Die Blase platzt. Von einem Moment auf den anderen sind wir mitten im kalten Wasser, können nicht mehr atmen, ersticken. Panisch greifen Acama und Djashu nach den blauen Kügelschen. Acama bekommt eines zu fassen, doch ein Schwall Wasser treibt ihn von den anderen fort. Einer der Fischmenschen ist auf uns aufmerksam geworden und bleckt seine spitzen kleinen Zähne. Mit letzter Kraft schaffen wir es, wieder zueinander zu kommen und die zweite Blase um uns zu schließen.

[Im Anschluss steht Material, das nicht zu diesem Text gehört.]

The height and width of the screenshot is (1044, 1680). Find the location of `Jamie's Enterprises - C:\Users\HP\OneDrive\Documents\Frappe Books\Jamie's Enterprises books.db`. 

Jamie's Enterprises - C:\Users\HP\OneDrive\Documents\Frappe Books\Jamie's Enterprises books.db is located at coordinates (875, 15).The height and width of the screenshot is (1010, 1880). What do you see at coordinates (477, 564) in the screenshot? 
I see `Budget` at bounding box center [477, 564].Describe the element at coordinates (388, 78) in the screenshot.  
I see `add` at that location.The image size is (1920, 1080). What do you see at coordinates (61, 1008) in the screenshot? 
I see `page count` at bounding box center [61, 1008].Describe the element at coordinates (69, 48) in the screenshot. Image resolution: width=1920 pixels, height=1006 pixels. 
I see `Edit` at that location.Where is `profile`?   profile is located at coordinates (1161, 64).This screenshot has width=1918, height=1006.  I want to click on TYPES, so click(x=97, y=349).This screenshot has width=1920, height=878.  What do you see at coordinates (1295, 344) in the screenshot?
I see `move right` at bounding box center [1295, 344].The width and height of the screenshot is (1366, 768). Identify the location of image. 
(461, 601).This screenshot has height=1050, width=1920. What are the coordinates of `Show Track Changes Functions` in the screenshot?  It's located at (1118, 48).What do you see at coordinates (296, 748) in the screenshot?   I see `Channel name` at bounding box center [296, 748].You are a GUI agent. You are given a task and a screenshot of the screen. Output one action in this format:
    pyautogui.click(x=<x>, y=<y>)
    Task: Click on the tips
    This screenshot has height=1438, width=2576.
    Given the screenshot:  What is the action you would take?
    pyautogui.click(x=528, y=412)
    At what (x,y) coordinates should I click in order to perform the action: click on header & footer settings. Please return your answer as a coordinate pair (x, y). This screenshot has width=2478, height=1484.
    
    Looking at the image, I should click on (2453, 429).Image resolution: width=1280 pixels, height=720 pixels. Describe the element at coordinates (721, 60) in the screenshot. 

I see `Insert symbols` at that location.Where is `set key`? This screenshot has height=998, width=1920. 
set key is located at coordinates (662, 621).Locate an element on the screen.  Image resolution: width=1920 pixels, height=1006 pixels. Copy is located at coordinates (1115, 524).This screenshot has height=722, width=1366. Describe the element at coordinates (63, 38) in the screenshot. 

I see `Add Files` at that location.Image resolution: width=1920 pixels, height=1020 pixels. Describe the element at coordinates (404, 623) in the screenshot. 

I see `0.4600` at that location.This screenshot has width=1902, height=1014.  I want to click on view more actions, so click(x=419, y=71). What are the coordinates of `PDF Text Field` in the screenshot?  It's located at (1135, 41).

Wieder trägt uns die Blase mit sich, zieht uns durch Strudel und Spalten immer weiter nach oben, bis wir schließlich Eisschollen über uns treiben sehen und uns das Wasser ausspeit. Wir landen auf dem Eis eines zugefrorenen, unterirdischen Flusses. Es ist eisig klat. Wir sind nass und erschöpft, doch wir dürfen nicht ruhen, müssen weiter. In der Nacht bietet Grickis Netz zumindest zwei von uns Zuflucht vor dem eisigen Boden. Nach Stunden des Wanderns erblicken wir Licht. Wir eilen darauf zu, bis wir den Ausgang erreichen. Der Anblick, der sich uns bietet ist atemberaubend. Im Licht der Abendsonne glitzern schneebedeckte Berghänge. Vor uns stürzt der Fluss als vereister Wasserfall 30 Schritt in die Tiefe und windet sich durch das Tal unter uns bis er am Horrizont schließlich in die halb vereiste Schlange mündet.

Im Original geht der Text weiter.